:: WORK TO COMPLETE ::
Retype each line of the material below word for word; pictures stay out.

┄┄┄┄┄┄

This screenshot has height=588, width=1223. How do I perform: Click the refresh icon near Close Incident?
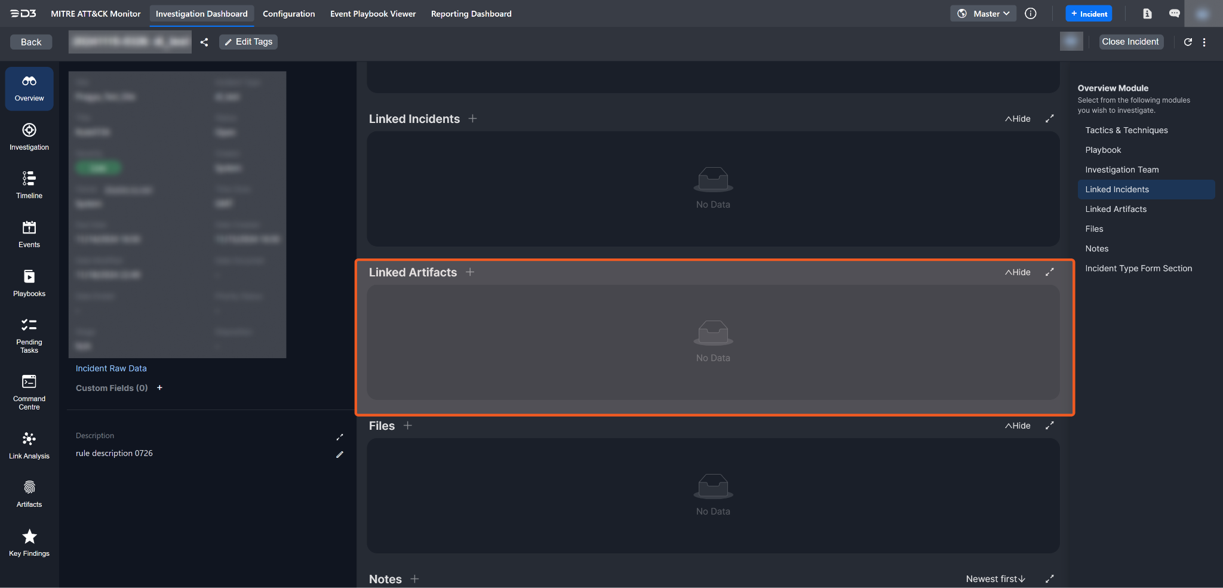tap(1188, 42)
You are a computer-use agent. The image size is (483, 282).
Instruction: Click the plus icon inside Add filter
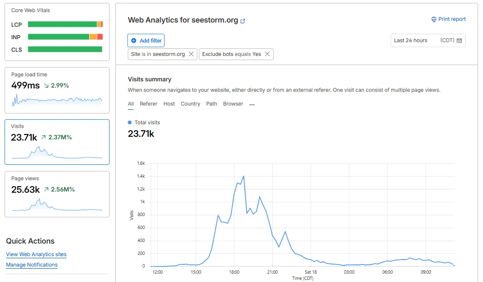(133, 40)
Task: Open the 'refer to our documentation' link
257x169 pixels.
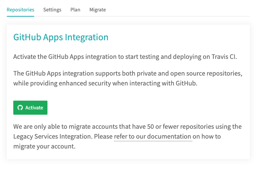Action: tap(153, 137)

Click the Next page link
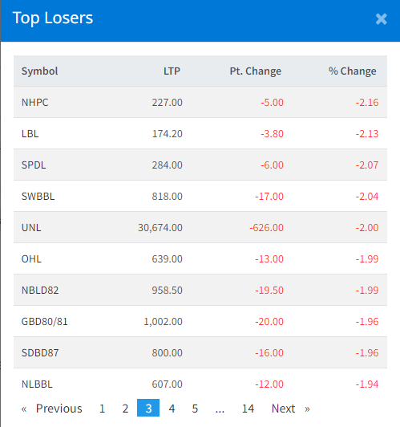pos(290,408)
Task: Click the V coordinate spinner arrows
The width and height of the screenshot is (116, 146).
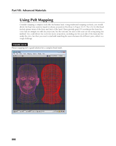Action: 27,111
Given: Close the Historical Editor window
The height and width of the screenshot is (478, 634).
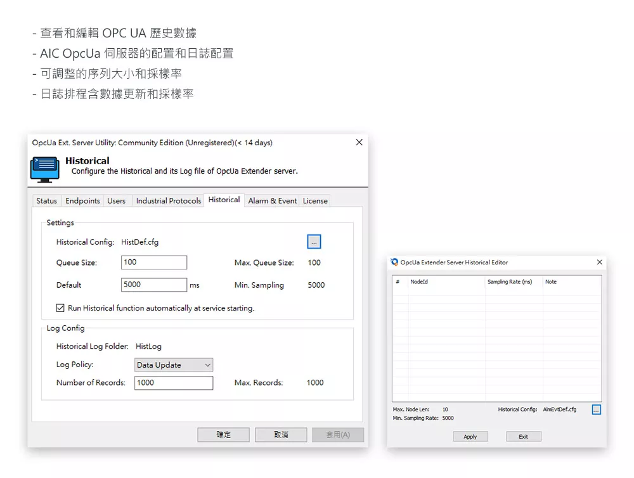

┄┄┄┄┄┄

:: RESPONSE TO THE EXERCISE ::
This screenshot has height=588, width=1223. How do I perform: Click the refresh icon near Close Incident?
tap(1188, 42)
You are a computer-use agent. The image size is (483, 282).
Instruction: Click the plus icon inside Add filter
(133, 40)
Task: Open the 'refer to our documentation' link
257x169 pixels.
Action: tap(153, 137)

Click the Next page link
pos(290,408)
Task: Click the V coordinate spinner arrows
The width and height of the screenshot is (116, 146).
Action: 27,111
Given: Close the Historical Editor window
The height and width of the screenshot is (478, 634).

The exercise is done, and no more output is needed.